=== Aim of the exercise ===
The answer should be the lines from the one with "Image resolution: width=565" through the final line of the entries, restated word for word.
------------------------------------------------------------
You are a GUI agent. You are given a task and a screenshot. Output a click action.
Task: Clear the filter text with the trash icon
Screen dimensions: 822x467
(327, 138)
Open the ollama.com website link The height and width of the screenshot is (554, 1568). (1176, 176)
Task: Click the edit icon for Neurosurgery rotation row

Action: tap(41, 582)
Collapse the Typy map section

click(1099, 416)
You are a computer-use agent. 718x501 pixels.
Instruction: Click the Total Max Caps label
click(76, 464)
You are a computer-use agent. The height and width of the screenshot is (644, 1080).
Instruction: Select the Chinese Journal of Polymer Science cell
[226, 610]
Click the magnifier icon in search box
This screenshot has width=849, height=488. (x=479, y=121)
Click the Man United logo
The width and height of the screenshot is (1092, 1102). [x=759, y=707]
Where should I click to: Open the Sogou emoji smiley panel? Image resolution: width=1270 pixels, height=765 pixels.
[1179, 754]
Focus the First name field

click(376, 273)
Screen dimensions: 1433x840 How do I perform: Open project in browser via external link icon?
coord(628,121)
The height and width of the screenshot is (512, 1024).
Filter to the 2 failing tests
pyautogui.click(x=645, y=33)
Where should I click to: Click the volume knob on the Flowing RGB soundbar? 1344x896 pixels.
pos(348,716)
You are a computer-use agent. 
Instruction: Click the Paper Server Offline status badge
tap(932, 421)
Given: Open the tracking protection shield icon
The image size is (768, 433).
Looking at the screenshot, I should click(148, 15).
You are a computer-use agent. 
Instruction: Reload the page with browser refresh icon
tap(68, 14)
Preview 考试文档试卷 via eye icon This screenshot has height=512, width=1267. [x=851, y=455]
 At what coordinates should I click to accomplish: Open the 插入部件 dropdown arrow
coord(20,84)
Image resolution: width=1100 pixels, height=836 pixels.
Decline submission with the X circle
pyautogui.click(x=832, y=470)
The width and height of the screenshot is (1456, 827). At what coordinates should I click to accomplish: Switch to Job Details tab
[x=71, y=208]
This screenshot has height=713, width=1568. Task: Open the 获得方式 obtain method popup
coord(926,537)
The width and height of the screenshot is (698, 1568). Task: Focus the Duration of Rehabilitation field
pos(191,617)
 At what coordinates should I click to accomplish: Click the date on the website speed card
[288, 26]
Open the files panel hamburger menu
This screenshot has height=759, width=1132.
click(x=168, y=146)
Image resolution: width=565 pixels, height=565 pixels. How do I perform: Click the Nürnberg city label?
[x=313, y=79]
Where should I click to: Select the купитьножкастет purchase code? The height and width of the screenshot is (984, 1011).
------------------------------------------------------------
=== Your solution ===
Image resolution: width=565 pixels, height=565 pixels. How do I perform: Click the Nürnberg city label?
[x=313, y=79]
Where should I click to: Select the купитьножкастет purchase code? The height and width of the screenshot is (984, 1011).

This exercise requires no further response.